Opinion
August 24, 1998
Appeal from the Supreme Court, Queens County (Schmidt, J.).
Ordered that the order is affirmed, with costs.
The medical reports prepared by the plaintiff's examining physicians which were submitted by the defendant New York City Transit Authority in support of the motion for summary judgment established a prima facie case that the plaintiff did not sustain a serious injury as defined by Insurance Law § 5102 (d) ( see, Jacondino v. Lovis, 186 A.D.2d 109; Pagano v. Kingsbury, 182 A.D.2d 268). The burden then shifted to the plaintiff to come forward with sufficient evidence to raise a triable issue of fact as to whether he sustained a serious injury ( see, Gaddy v. Eyler, 79 N.Y.2d 955, 957).
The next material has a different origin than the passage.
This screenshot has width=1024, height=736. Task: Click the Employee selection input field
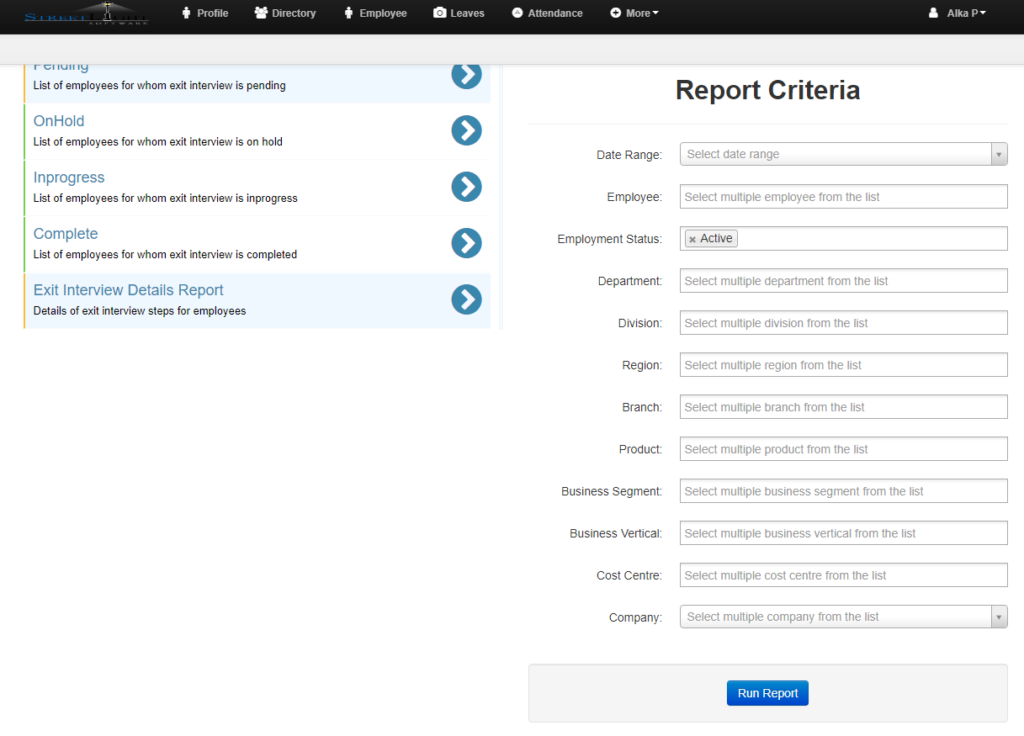(843, 196)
The plaintiff's evidence was insufficient in this regard. His examining physician's affidavit, reciting the words "permanent" and "consequential significant limitation of motion", was conclusory and clearly tailored to meet the statutory requirements ( see, Panisse v. Jrs. Truck Rental, 239 A.D.2d 397; Medina v. Zalmen Reis Assocs., 239 A.D.2d 394). The physician's unsworn report, the findings of which were not incorporated in his affidavit, did not constitute competent evidence ( see, Attivissimo v. Kugler 226 A.D.2d 658; Pagano v. Kingsbury, supra).
Rosenblatt, J.P., Sullivan, Joy, Altman and Luciano, JJ., concur.